● PROBLEM TO SOLVE
Beginning with the line that contains "Given: Click the 'Main menu' comment line" in the material below, print each line exactly until the line that contains "Viewport: 819px width, 1456px height." has been printed, then stop.

● RECORDS TO PROCESS
+-------+
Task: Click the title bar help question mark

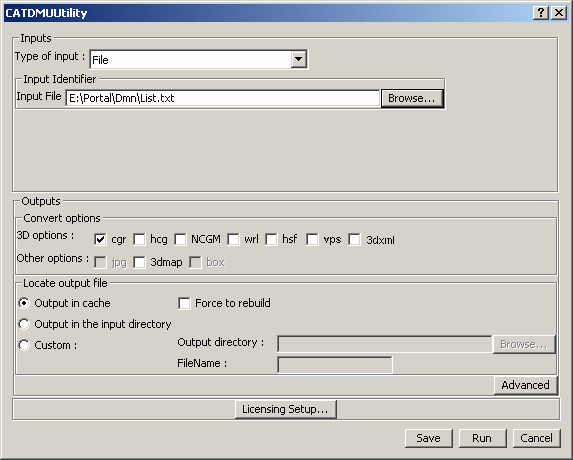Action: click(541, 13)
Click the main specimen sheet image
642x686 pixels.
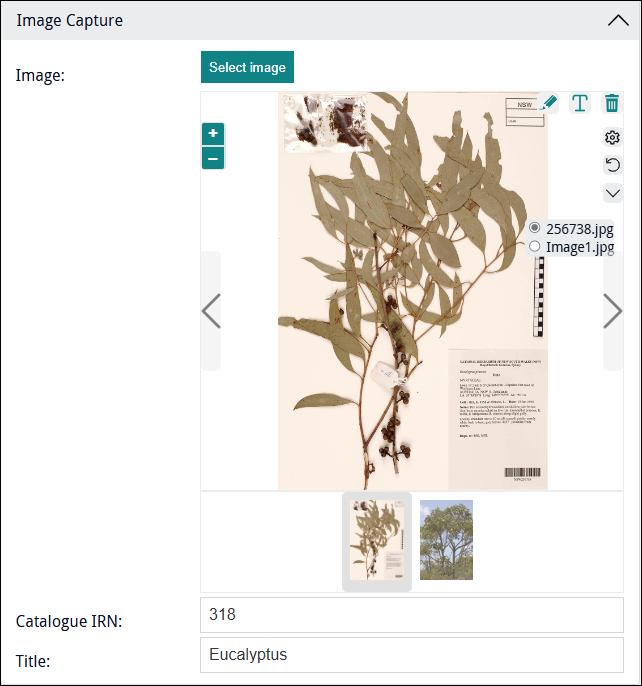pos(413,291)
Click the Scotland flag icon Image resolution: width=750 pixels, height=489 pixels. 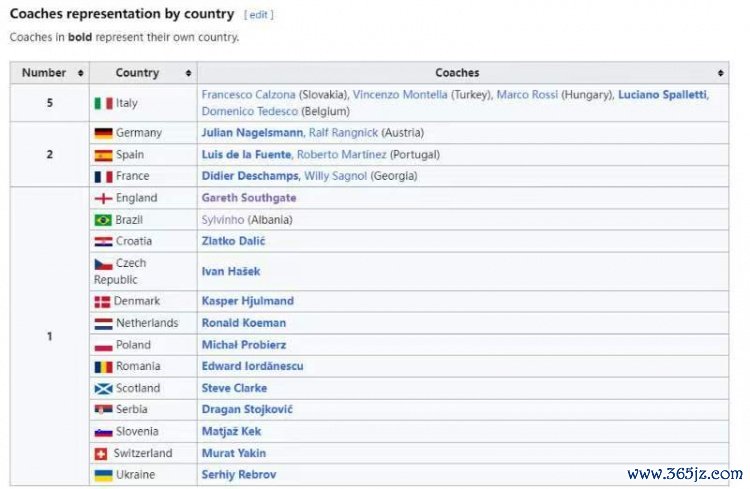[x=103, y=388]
+-------+
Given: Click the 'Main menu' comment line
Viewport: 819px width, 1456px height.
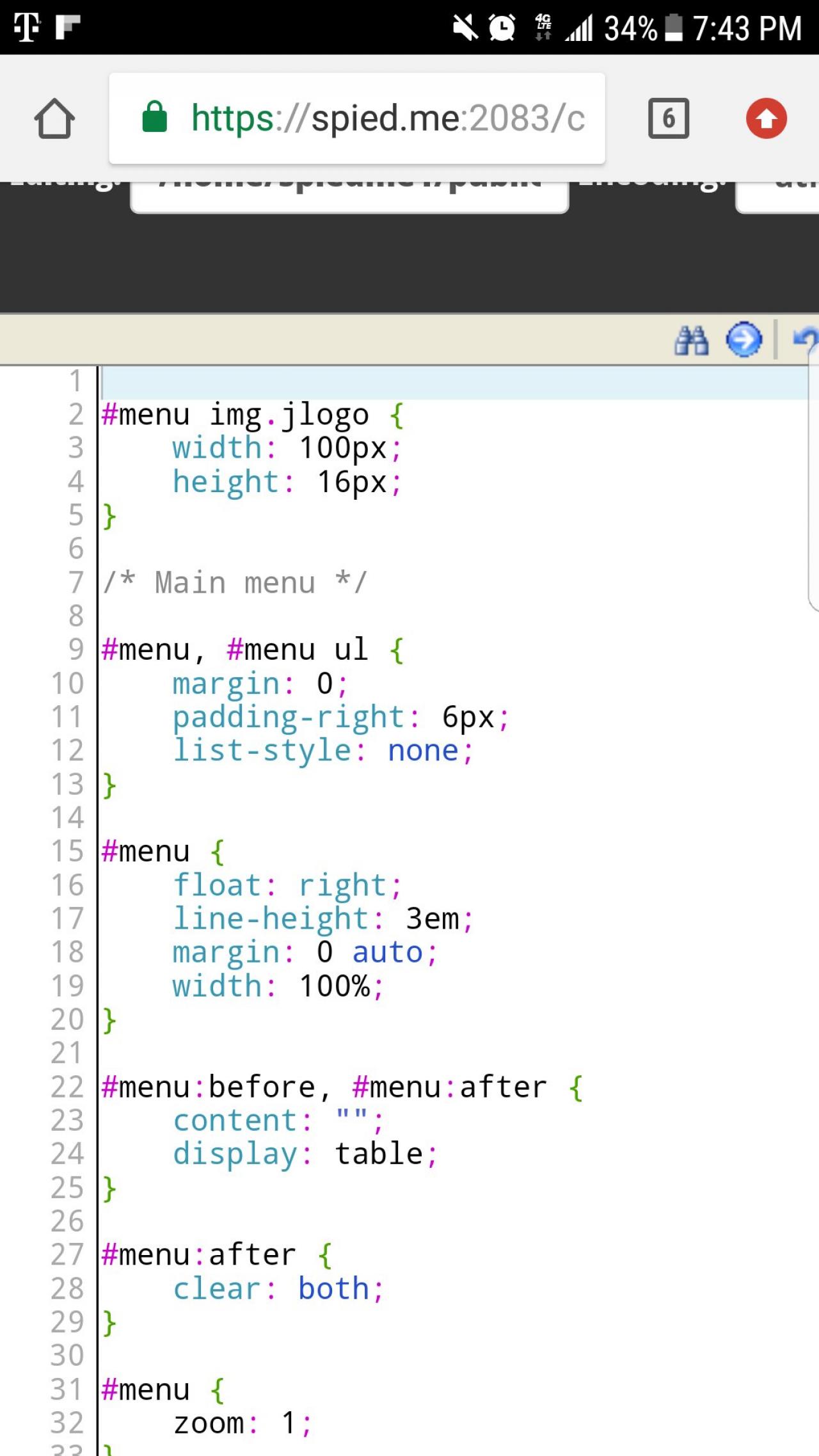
+-------+
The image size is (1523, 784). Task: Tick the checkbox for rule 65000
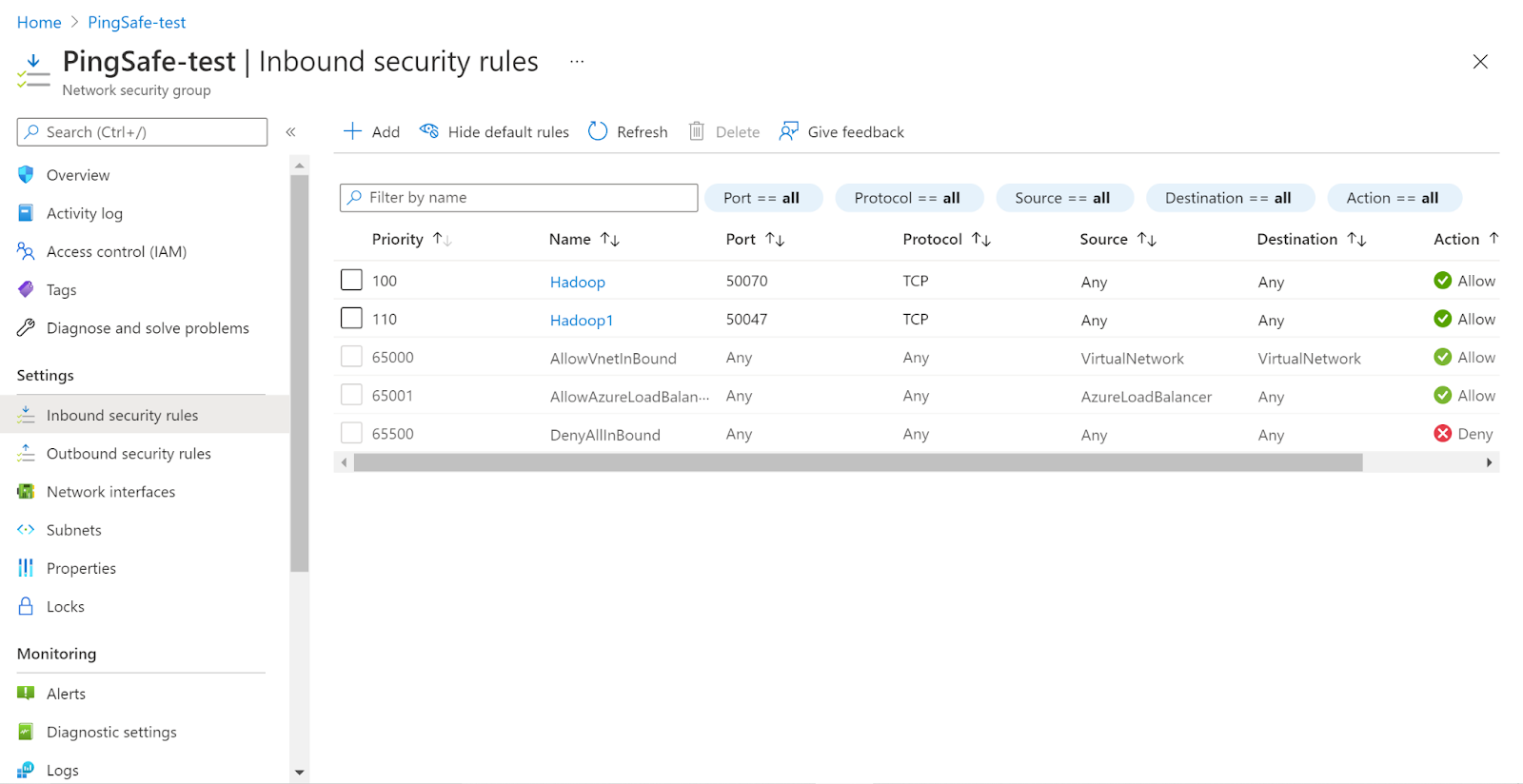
+-------+
● SOLUTION
Given: Click the 'Main menu' comment line
Viewport: 819px width, 1456px height.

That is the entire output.